James 4:4 – Do you not know that friendship with the world is enmity with God? Therefore whoever wishes to be a friend of the world makes himself an enemy of God.

You and I have befriended the world. By our desires, our thoughts, our actions, we have all chosen things in the world over God and therefore made ourselves enemies of God. You see when we compare ourselves to the story of Exodus we are equal parts the Israelites AND the Egyptians.

Jesus came to rescue God’s people and defeat the enemies of God. But how could he defeat the enemies of God without destroying you and I?

In Exodus God struck down the firstborn of his enemy, to free his people but one day he would send his firstborn, to be struck down, to make his enemies his own people.

You see the only way Jesus could defeat the power of sin and death and evil without defeating us is by taking our place as an innocent substitute. He paid the price to free us, he took the punishment we deserve, he paid the price of freedom for us, slaves not of Egypt but of sin. And then he conquers the grave and disarms all the powers of evil and darkness by rising again from the grave as our victorious champion (Colossians 2:13-15).

All who believe and hope in Jesus are raised with him to new life. If we read the gospels and the story of the crucifixion, it is no accident that the biblical authors make note of the time of year.
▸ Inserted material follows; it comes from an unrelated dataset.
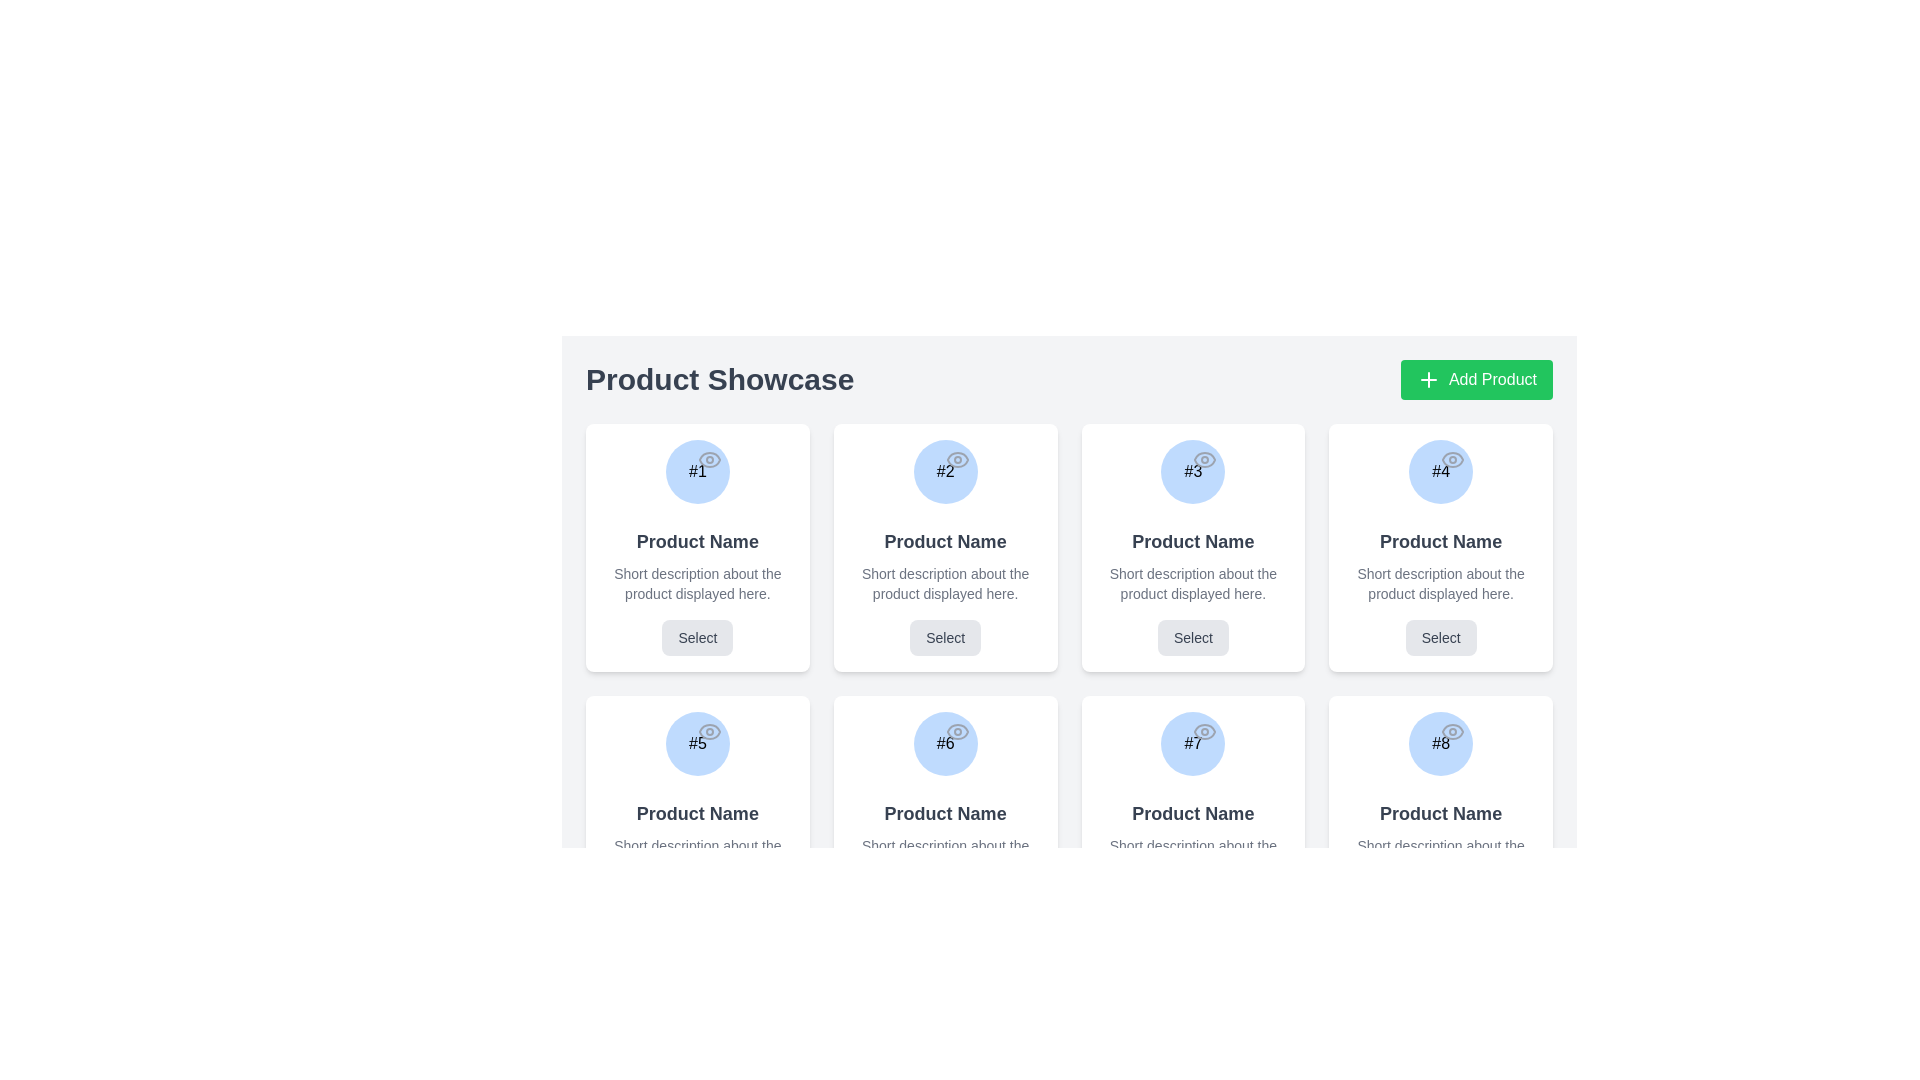 Image resolution: width=1920 pixels, height=1080 pixels. Describe the element at coordinates (944, 471) in the screenshot. I see `the text label displaying the number '#2' within the light blue circular badge, located at the top-center of the product card in the second column of the first row` at that location.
John 19:14-16 – Now it was the day of Preparation of the Passover. It was about the sixth hour. He said to the Jews, “Behold your King!” 15 They cried out, “Away with him, away with him, crucify him!” Pilate said to them, “Shall I crucify your King?” The chief priests answered, “We have no king but Caesar.” 16 So he delivered him over to them to be crucified.

Passover was the holiday celebrated and remembering the rescue of God’s people from the Egyptians. The Jews would pause and remember that God had passed over them and brought judgment against their enemies to rescue them. The Passover was always meant to point to something greater. Moses is not the ultimate hero of the Prince of Egypt, instead he is a picture of the truer and better Prince, the Lamb who would be slain. We are now safe and secure because of Christ, our Passover Lamb.

1 Corinthians 5:7 – Cleanse out the old leaven that you may be a new lump, as you really are unleavened. For Christ, our Passover lamb, has been sacrificed.